Seasonal influenza vaccines are typically less than 50 percent effective, according to Centers for Disease Control and Prevention studies. Research at the University of Alabama at Birmingham, published this week in Nature Immunology, may point a path to more effective vaccines.
Researchers led by Troy Randall, Ph.D., professor in the UAB Department of Medicine’s Division of Clinical Immunology and Rheumatology, studied a type of immune cell in the lung called a resident memory B cell. Up to now, it had not been clear if these cells might be useful to combat influenza infections or even if they existed at all.
Using a mouse model of influenza and experiments that included parabiosis — the linking of the blood circulatory systems between two mice — Randall and colleagues definitively showed that lung-resident memory B cells establish themselves in the lung soon after influenza infection. Those lung-resident memory B cells responded more quickly to produce antibodies against influenza after a second infection, as compared to the response by the circulating memory B cells in lymphoid tissue. The UAB researchers also found that establishment of the lung-resident memory B cells required a local antigen encounter in the lung.
“These data demonstrate that lung-resident memory B cells are an important component of immunity to respiratory viruses like influenza,” Randall said. “They also suggest that vaccines designed to elicit highly effective, long-lived protection against influenza virus infection will need to deliver antigens to the respiratory tract.”

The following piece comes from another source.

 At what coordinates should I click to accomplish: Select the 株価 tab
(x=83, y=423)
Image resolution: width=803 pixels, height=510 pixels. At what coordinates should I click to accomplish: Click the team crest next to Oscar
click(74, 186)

B cells, or B lymphocytes, are a class of white blood cells that can develop into antibody-secreting plasma cells or into dormant memory B cells. Specific antibodies produced by the infection-fighting plasma cells help neutralize or destroy viral or bacterial pathogens. Memory B cells “remember” a previous infection and are able to respond more quickly to a second infection by the same pathogen, and thus are part of durable immunity.

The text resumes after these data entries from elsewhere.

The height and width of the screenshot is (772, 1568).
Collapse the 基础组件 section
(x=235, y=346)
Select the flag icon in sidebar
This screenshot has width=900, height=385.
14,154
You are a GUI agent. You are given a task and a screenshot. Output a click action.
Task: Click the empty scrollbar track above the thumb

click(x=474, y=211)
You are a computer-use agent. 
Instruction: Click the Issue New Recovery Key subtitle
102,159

The UAB researchers showed that the lung-resident memory B cells do not recirculate throughout the body after establishment in the lungs. They also showed that the lung-resident memory B cells had a different phenotype, as measured by cell surface markers, than the systemic memory B cells found in lymphoid tissue. The lung-resident memory B cells uniformly expressed the chemokine receptor, CXCR3, and they completely lacked the lymph node homing receptor, CD62L.
The crucial experiments to show that the non-circulating, influenza-specific memory B cells permanently resided in the lung involved parabiosis. A mouse of one strain was infected with influenza, then surgically connected with a different strain mouse six weeks later. After two weeks with a shared blood circulation, naïve B cells in the mediastinal lymph nodes and the spleens of both mice had equilibrated evenly among the two mice; but the memory B cells remained in the previously infected lung and did not migrate to the naïve lung.
Similar experiments of this type showed that inflammation in the naïve lung did not induce the lung memory cells to migrate to the inflamed naïve lung, and if each animal was infected with different strains of influenza, and then paired, the memory B cells for each strain of influenza remained in the lungs infected with that strain. The researchers also found — by shortening the time between infection and pairing — that the lung-resident memory B cells were established within two weeks of influenza infection.